À Munich, Rubio temporise face aux secousses transatlantiques provoquées par Trump (AP)
À Munich, Rubio temporise face aux secousses transatlantiques provoquées par Trump (AP)

Le secrétaire d’État américain Marco Rubio a adopté un ton plus conciliant à son arrivée à la Conférence de Munich sur la sécurité, qui se tient du 13 au 15 février en Allemagne. Cette édition intervient dans un contexte de tensions accrues entre Washington et ses alliés européens, après une série d’initiatives du président Donald Trump ayant profondément bousculé les relations transatlantiques.

Marco Rubio a mis en garde contre un « moment décisif » pour les alliances occidentales, soulignant l’ampleur des défis géopolitiques actuels. Un nombre record de dirigeants mondiaux est attendu à Munich, reflet d’une conjoncture marquée par la multiplication des crises internationales, de la guerre en Ukraine aux tensions au Moyen-Orient et en Asie.
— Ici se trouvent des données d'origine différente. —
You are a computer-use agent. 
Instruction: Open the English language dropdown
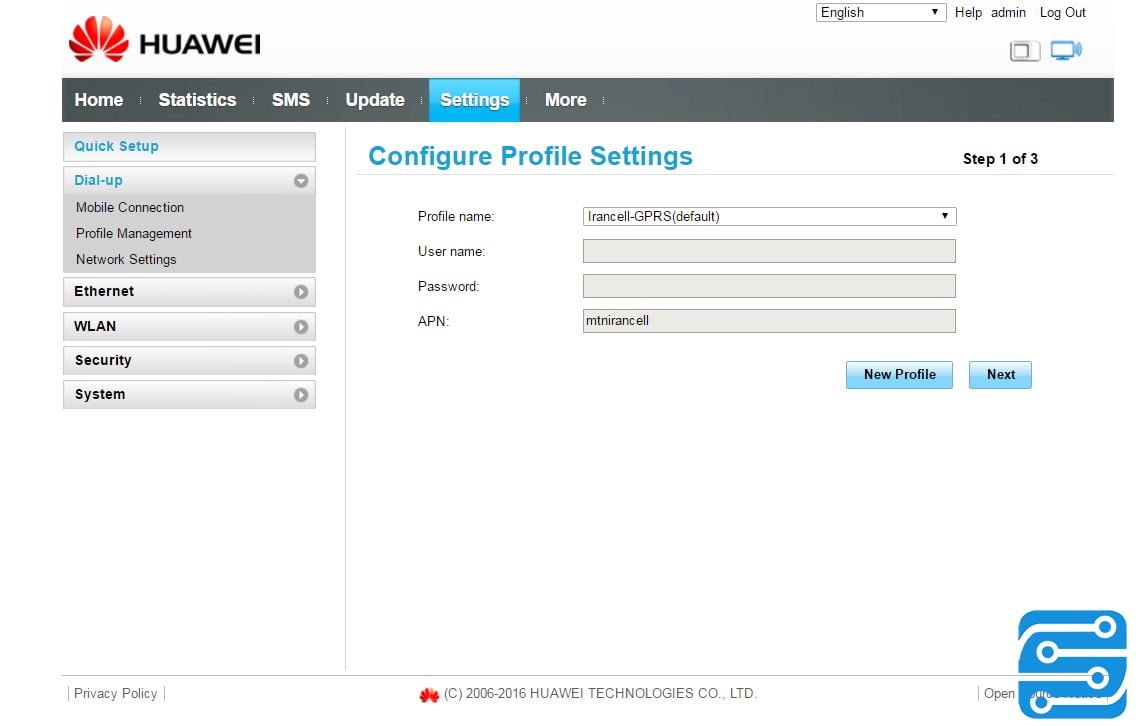[879, 12]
Les déclarations de Rubio visent à rassurer des partenaires européens inquiets des récentes orientations de la politique étrangère américaine. Les décisions prises par Donald Trump, perçues par certains comme une remise en cause de l’ordre international établi après la Seconde Guerre mondiale, ont alimenté les interrogations sur la solidité de l’engagement des États-Unis envers leurs alliés.

Face à ces incertitudes, plusieurs capitales européennes affichent une volonté de resserrer les rangs et de renforcer leur autonomie stratégique. La conférence de Munich s’annonce ainsi comme un test majeur pour la cohésion occidentale, alors que les équilibres globaux continuent d’évoluer rapidement.